[[ Excerpt open ]]

Sure, here you go. Thank you for taking a look.

aws:
  # Credentials can be hardcoded or set in environment variables
  access_key_id: HIDDEN
  secret_access_key:  HIDDEN
  s3:
    region: us-east-1
    buckets:
      assets: s3://snowplow-hosted-assets # DO NOT CHANGE unless you are hosting the jarfiles etc yourself in your own bucket
      jsonpath_assets: # If you have defined your own JSON Schemas, add the s3:// path to your own JSON Path files in your own bucket here
      log: s3://mys3snowplow-logs/emr
      encrypted: false # Whether the buckets below are enrcrypted using server side encryption (SSE-S3)
      raw:
        in:                  # This is a YAML array of one or more in buckets - you MUST use hyphens before each entry in the array, as below
          - s3://mys3snowplow         # e.g. s3://my-old-collector-bucket
        processing: s3://mys3snowplow-processing/processing
        archive: s3://mys3snowplow-archive/raw
      enriched:
        good: s3://mys3snowplow-processed/enriched/good
        bad: s3://mys3snowplow-processed/enriched/bad
        errors: s3://mys3snowplow-processed/enriched/errors 
        archive: s3://mys3snowplow-processed/enriched/archive
      shredded:
        good: s3://mys3snowplow-processed/shredded/good
        bad:  s3://mys3snowplow-processed/shredded/bad
        errors:  s3://mys3snowplow-processed/shredded/errors
        archive:  s3://mys3snowplow-processed/shredded/archive
    consolidate_shredded_output: false # Whether to combine files when copying from hdfs to s3
  emr:
    ami_version: 5.9.0
    region: us-east-1
    jobflow_role: EMR_EC2_DefaultRole # Created using $ aws emr create-default-roles
    service_role: EMR_DefaultRole     # Created using $ aws emr create-default-roles
    placement:      # Set this if not running in VPC. Leave blank otherwise
    ec2_subnet_id: subnet-aaaaaa # Set this if running in VPC. Leave blank otherwise
    ec2_key_name: snowplow
    security_configuration: # Specify your EMR security configuration if needed. Leave blank otherwise
    bootstrap: []           # Set this to specify custom boostrap actions. Leave empty otherwise
    software:
      hbase:                # Optional. To launch on cluster, provide version, "0.92.0", keep quotes. Leave empty otherwise.
      lingual:              # Optional. To launch on cluster, provide version, "1.1", keep quotes. Leave empty otherwise.

[[ Excerpt closed ]]

■ Problems to solve
#1 Reproduce the configuration excerpt word for word, starting at "Sure, here you" up to and including "side encryption (SSE-S3)".
#2 Using the configuration excerpt, answer yes or no to each statement and quote the words that settle it: (a) The ami_version under emr is 5.9.0. (b) consolidate_shredded_output is set to true. (c) The ec2_key_name value is snowplow.

[[ Given material open ]]

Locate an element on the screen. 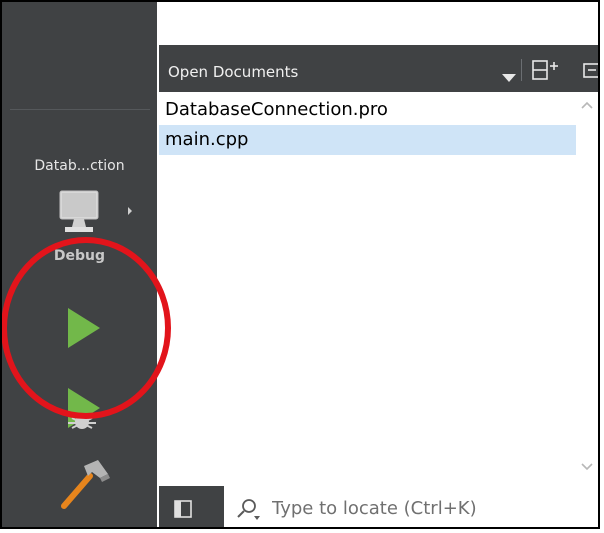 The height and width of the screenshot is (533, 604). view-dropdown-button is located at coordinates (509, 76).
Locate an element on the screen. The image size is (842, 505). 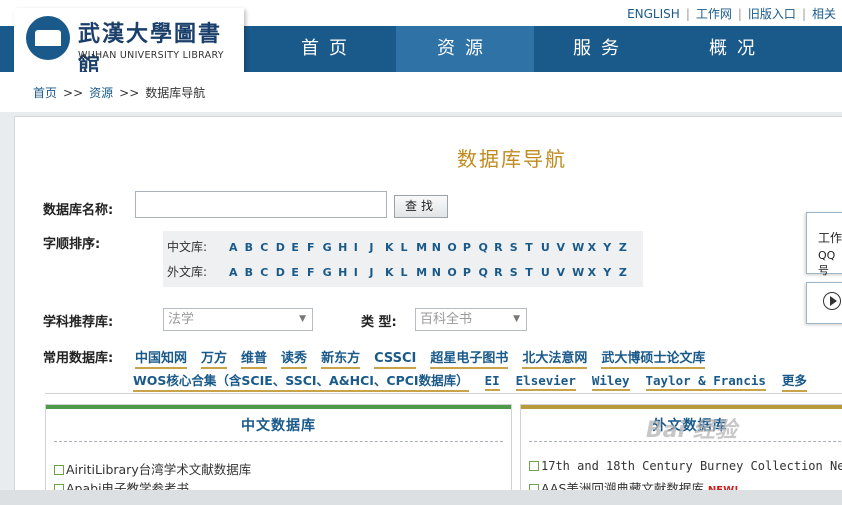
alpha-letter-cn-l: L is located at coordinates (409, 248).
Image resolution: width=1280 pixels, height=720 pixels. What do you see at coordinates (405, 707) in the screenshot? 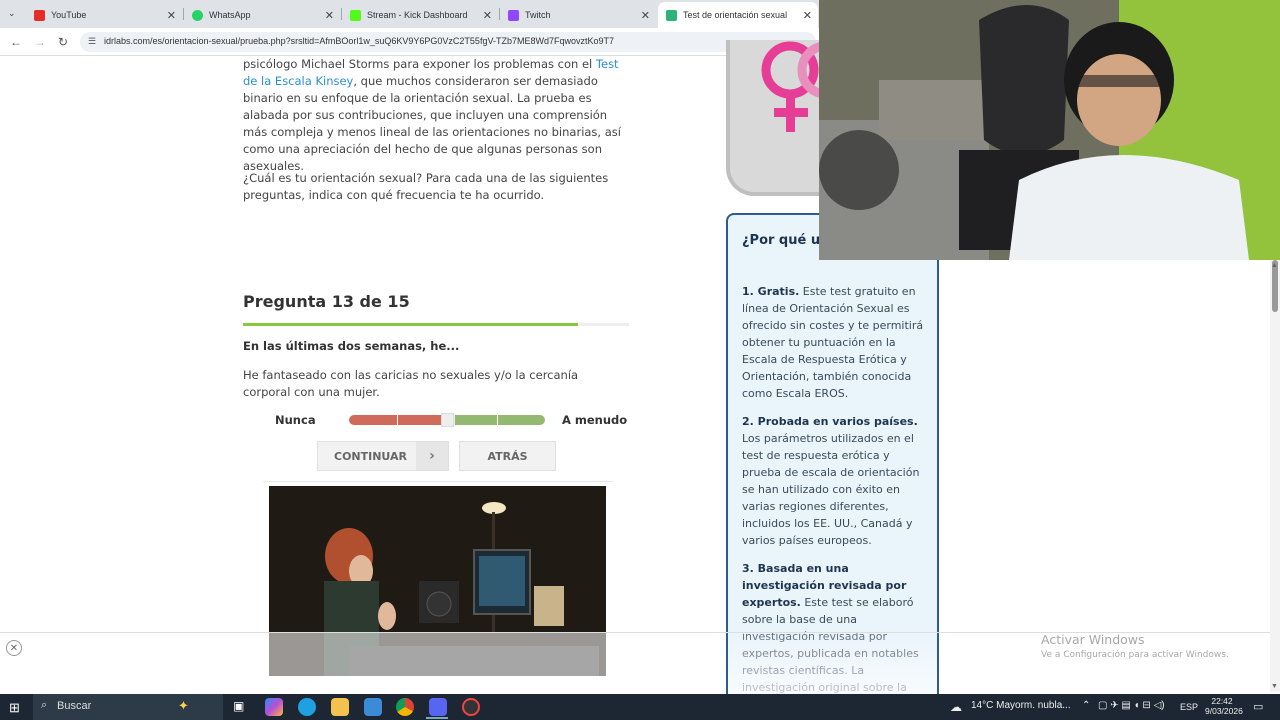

[[ Given material closed ]]

■ Task results
#1
Sure, here you go. Thank you for taking a look.

aws:
  # Credentials can be hardcoded or set in environment variables
  access_key_id: HIDDEN
  secret_access_key:  HIDDEN
  s3:
    region: us-east-1
    buckets:
      assets: s3://snowplow-hosted-assets # DO NOT CHANGE unless you are hosting the jarfiles etc yourself in your own bucket
      jsonpath_assets: # If you have defined your own JSON Schemas, add the s3:// path to your own JSON Path files in your own bucket here
      log: s3://mys3snowplow-logs/emr
      encrypted: false # Whether the buckets below are enrcrypted using server side encryption (SSE-S3)

#2
(a) Yes: "ami_version: 5.9.0"
(b) No: "consolidate_shredded_output: false"
(c) Yes: "ec2_key_name: snowplow"